Int * P = new int; // P is in the stack zone, and the applied space is in the heap zone (P points to the zone)

Int * P = (int *) malloc (sizeof (INT); // P in the stack zone, P points to the space in the heap Zone

Static int B = 0; // B is in the static Zone

 

Ii. function call

After learning about the memory allocation problem, let's take a look at the function call process:

When a function is executed, if a parameter exists, space is allocated for the form parameter on the stack (except for Parameters of reference type; if the parameter is an object, call its "copy constructor" to allocate space and assign values to the parameter.) continue to the function body. If a variable is encountered, allocate space for variables in different storage areas as needed (for static variables, space is allocated during compilation ), after the statement in the function is executed, if the function does not return a value, it will directly return the place where the function is called (that is, the execution is far away).

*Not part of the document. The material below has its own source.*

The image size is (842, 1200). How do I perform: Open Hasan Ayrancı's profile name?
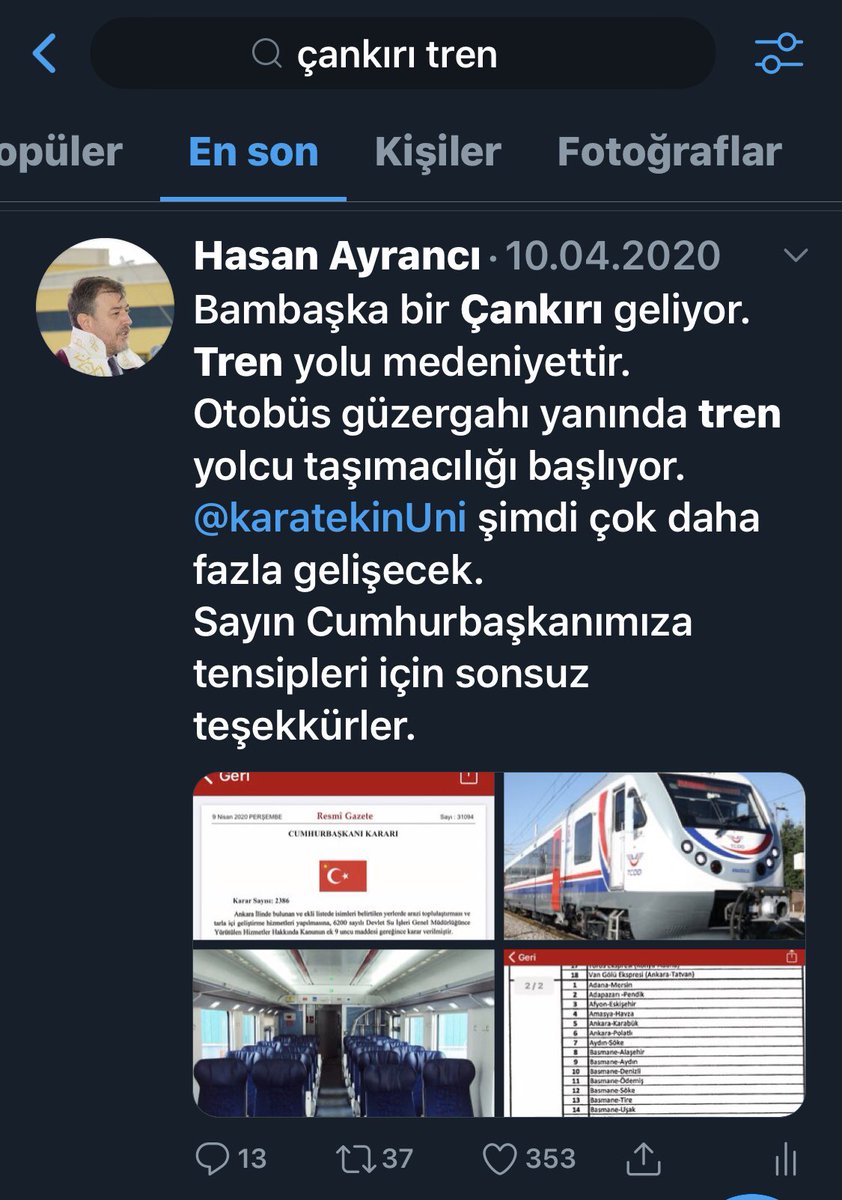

If the return value exists, then, the return value is copied (if it is an object, its "copy constructor" is called) and a back-to-stack operation is performed, release the memory space applied for in the function stack.

 

Here are a few examples to talk about memory allocation and function return values:

1. Pass the value to call the function. Modifications to the form parameters in the function are not reflected outside the function.

Class student {public: Char name [10]; int age ;}; void edit (student Stu) {Stu. age = 30;} void cmfctestdlg: onbnclickedbutton3 () {student s; sprintf (S. name, "Tom"); S. age = 29; Edit (s); // here S. age is still 29}

 

2. Call the function through address transfer. Modifications to the form parameters in the function will be reflected outside the function.

Class student {public: Char name [10]; int age ;}; void edit (student * Stu) {stu-> age = 30; // or, the following method also affects student s; sprintf (S. name, "Jerry"); S. age = 33; * Stu = s;} void cmfctestdlg: onbnclickedbutton3 () {student s; sprintf (S. name, "Tom"); S. age = 29; Edit (& S); // here S. age is still 30}

 

3. Use the pointer parameter to apply for memory. Use the pointer to the pointer instead"

Void getmemory2 (char ** P, int num) {* P = (char *) malloc (sizeof (char) * num);} void Test2 (void) {char * STR = NULL; getmemory2 (& STR, 100); // note that the parameter is & STR, not STR strcpy (STR, "hello "); cout <STR <Endl; free (STR );}

 

4. Use the function return value to pass the dynamic memory. This method is simpler and easier to understand.

char *GetMemory3(int num){　char *p = (char *)malloc(sizeof(char) * num);　return p;}void Test3(void){　char *str = NULL;　str = GetMemory3(100);　strcpy(str, "hello");　cout<< str << endl;　free(str);}

 

5. Although it is easy to use the function return value to pass dynamic memory, some people often use the return statement wrong. It is emphasized that the return statement should not be used to return the pointer pointing to the "stack memory", because the function will automatically die when it ends.

Char * getstring (void) {char P [] = "Hello World"; return P; // the compiler will warn} void test4 (void) {char * STR = NULL; STR = getstring (); // STR content is junk cout <STR <Endl ;}

 

6. Return the pointer of the "static storage area" using the function return value.

char *GetString2(void){　char *p = "hello world";　return p;}void Test5(void){　char *str = NULL;　str = GetString2();　cout<< str << endl;}

 

Although the preceding example 6 does not run correctly, the design concept of the getstring2 function is incorrect. Because "Hello World" in getstring2 is a constant string located in the static storage zone, it remains unchanged during the lifetime of the program. No matter when getstring2 is called, it returns the same read-only memory block.